The relationship between the CPU and Controllers command can be considered to take X cylces while the Controller to Physical takes Y cycles while the I/O path is in the domain of nanoseconds. Obviously the board has its own associated latency. After all these cumulative latencies there is the response path of Y' and X' which need not be the same as Y and X. Therefore there are a number of latencies to consider in the overall subsystem.

Additionally, the Controller need not send on data in-order as the Controllers tries to optimize the bus usage such there is always traffic on the bus. Therefore you must consider both the "optimal case" and the "average case" when considering the latency of a given test pattern or the latency of a series of test patters respectively. Naturally there is the "worst case" latency for which we can tolerate along the entire path.

_ _ _ _

Exercise directions | Copy the passage on controller latency from "Additionally, the Controller" to "the entire path.", switching "bus" to "interconnect" wherever it occurs. The data that comes next has no connection to the passage on controller latency.

Rows of pointing data:
_ _ _ _

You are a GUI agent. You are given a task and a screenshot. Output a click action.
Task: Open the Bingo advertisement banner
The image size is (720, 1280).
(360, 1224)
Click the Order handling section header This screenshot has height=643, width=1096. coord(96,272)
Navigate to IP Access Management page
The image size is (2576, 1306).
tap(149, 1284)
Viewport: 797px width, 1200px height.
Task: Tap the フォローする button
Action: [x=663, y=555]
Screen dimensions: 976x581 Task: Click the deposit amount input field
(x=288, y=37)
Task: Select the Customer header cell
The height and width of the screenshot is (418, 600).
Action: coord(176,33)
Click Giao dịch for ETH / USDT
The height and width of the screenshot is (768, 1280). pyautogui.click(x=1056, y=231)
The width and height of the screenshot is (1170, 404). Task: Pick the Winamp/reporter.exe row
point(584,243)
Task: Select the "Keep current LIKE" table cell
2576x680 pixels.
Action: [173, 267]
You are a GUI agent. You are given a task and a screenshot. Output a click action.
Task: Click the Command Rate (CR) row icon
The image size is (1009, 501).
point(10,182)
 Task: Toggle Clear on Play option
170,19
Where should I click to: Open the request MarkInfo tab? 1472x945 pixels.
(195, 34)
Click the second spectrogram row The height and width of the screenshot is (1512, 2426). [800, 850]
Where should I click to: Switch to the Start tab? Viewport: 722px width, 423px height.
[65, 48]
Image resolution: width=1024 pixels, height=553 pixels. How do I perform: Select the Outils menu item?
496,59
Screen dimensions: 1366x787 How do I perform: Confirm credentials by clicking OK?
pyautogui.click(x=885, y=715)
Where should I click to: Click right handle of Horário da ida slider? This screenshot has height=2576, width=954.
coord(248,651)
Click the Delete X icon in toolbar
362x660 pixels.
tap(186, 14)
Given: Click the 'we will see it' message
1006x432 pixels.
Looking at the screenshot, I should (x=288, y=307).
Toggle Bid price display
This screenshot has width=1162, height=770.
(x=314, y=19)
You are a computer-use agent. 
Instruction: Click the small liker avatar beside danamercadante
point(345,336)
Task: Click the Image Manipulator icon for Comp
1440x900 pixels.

_ _ _ _

Task result |
Additionally, the Controller need not send on data in-order as the Controllers tries to optimize the interconnect usage such there is always traffic on the interconnect. Therefore you must consider both the "optimal case" and the "average case" when considering the latency of a given test pattern or the latency of a series of test patters respectively. Naturally there is the "worst case" latency for which we can tolerate along the entire path.